▸ **Work to complete**:
The answer should consist of all the records, written out word for word.

▸ **Task material**:
....................

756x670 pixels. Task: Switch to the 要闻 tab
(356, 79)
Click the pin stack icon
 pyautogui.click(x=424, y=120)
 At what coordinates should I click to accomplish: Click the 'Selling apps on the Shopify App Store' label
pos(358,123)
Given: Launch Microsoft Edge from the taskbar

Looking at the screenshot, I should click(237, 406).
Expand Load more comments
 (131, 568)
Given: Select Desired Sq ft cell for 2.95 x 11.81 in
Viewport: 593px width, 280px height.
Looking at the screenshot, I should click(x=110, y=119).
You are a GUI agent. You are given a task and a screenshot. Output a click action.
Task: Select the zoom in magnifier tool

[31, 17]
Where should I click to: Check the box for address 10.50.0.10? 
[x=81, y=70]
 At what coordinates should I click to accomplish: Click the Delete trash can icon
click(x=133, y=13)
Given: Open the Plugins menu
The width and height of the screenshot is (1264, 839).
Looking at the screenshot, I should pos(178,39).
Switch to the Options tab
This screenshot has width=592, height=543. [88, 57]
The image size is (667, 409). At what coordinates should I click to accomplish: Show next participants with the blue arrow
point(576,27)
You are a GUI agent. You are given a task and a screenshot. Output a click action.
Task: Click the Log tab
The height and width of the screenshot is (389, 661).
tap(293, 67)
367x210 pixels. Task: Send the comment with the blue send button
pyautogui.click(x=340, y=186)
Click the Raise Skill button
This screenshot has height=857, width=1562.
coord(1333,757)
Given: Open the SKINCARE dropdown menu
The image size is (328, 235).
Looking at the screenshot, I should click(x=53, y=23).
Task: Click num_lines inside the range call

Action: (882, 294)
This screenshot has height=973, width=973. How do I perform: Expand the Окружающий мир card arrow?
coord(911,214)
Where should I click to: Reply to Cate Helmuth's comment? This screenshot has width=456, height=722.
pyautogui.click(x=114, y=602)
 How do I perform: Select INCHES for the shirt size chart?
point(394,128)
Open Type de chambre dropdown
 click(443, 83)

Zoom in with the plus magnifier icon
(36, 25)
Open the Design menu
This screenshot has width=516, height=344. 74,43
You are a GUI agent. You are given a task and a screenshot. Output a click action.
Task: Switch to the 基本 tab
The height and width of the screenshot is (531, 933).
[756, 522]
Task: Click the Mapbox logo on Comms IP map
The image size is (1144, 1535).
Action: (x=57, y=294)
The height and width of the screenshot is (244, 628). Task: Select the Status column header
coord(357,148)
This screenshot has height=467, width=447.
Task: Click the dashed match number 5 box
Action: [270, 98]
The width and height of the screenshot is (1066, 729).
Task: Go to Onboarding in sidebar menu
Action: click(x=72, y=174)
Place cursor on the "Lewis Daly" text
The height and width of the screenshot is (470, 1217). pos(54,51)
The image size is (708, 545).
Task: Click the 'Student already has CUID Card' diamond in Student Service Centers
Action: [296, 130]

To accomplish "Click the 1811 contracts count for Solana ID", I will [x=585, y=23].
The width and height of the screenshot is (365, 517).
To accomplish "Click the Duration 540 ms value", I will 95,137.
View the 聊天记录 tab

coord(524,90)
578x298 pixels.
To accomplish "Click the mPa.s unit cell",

....................

▸ **Response to the exercise**:
756x670 pixels. Task: Switch to the 要闻 tab
(356, 79)
Click the pin stack icon
 pyautogui.click(x=424, y=120)
 At what coordinates should I click to accomplish: Click the 'Selling apps on the Shopify App Store' label
pos(358,123)
Given: Launch Microsoft Edge from the taskbar

Looking at the screenshot, I should click(237, 406).
Expand Load more comments
 (131, 568)
Given: Select Desired Sq ft cell for 2.95 x 11.81 in
Viewport: 593px width, 280px height.
Looking at the screenshot, I should click(x=110, y=119).
You are a GUI agent. You are given a task and a screenshot. Output a click action.
Task: Select the zoom in magnifier tool

[31, 17]
Where should I click to: Check the box for address 10.50.0.10? 
[x=81, y=70]
 At what coordinates should I click to accomplish: Click the Delete trash can icon
click(x=133, y=13)
Given: Open the Plugins menu
The width and height of the screenshot is (1264, 839).
Looking at the screenshot, I should pos(178,39).
Switch to the Options tab
This screenshot has width=592, height=543. [88, 57]
The image size is (667, 409). At what coordinates should I click to accomplish: Show next participants with the blue arrow
point(576,27)
You are a GUI agent. You are given a task and a screenshot. Output a click action.
Task: Click the Log tab
The height and width of the screenshot is (389, 661).
tap(293, 67)
367x210 pixels. Task: Send the comment with the blue send button
pyautogui.click(x=340, y=186)
Click the Raise Skill button
This screenshot has height=857, width=1562.
coord(1333,757)
Given: Open the SKINCARE dropdown menu
The image size is (328, 235).
Looking at the screenshot, I should click(x=53, y=23).
Task: Click num_lines inside the range call

Action: (882, 294)
This screenshot has height=973, width=973. How do I perform: Expand the Окружающий мир card arrow?
coord(911,214)
Where should I click to: Reply to Cate Helmuth's comment? This screenshot has width=456, height=722.
pyautogui.click(x=114, y=602)
 How do I perform: Select INCHES for the shirt size chart?
point(394,128)
Open Type de chambre dropdown
 click(443, 83)

Zoom in with the plus magnifier icon
(36, 25)
Open the Design menu
This screenshot has width=516, height=344. 74,43
You are a GUI agent. You are given a task and a screenshot. Output a click action.
Task: Switch to the 基本 tab
The height and width of the screenshot is (531, 933).
[756, 522]
Task: Click the Mapbox logo on Comms IP map
The image size is (1144, 1535).
Action: (x=57, y=294)
The height and width of the screenshot is (244, 628). Task: Select the Status column header
coord(357,148)
This screenshot has height=467, width=447.
Task: Click the dashed match number 5 box
Action: [270, 98]
The width and height of the screenshot is (1066, 729).
Task: Go to Onboarding in sidebar menu
Action: click(x=72, y=174)
Place cursor on the "Lewis Daly" text
The height and width of the screenshot is (470, 1217). pos(54,51)
The image size is (708, 545).
Task: Click the 'Student already has CUID Card' diamond in Student Service Centers
Action: [296, 130]

To accomplish "Click the 1811 contracts count for Solana ID", I will [x=585, y=23].
The width and height of the screenshot is (365, 517).
To accomplish "Click the Duration 540 ms value", I will 95,137.
View the 聊天记录 tab

coord(524,90)
578x298 pixels.
To accomplish "Click the mPa.s unit cell",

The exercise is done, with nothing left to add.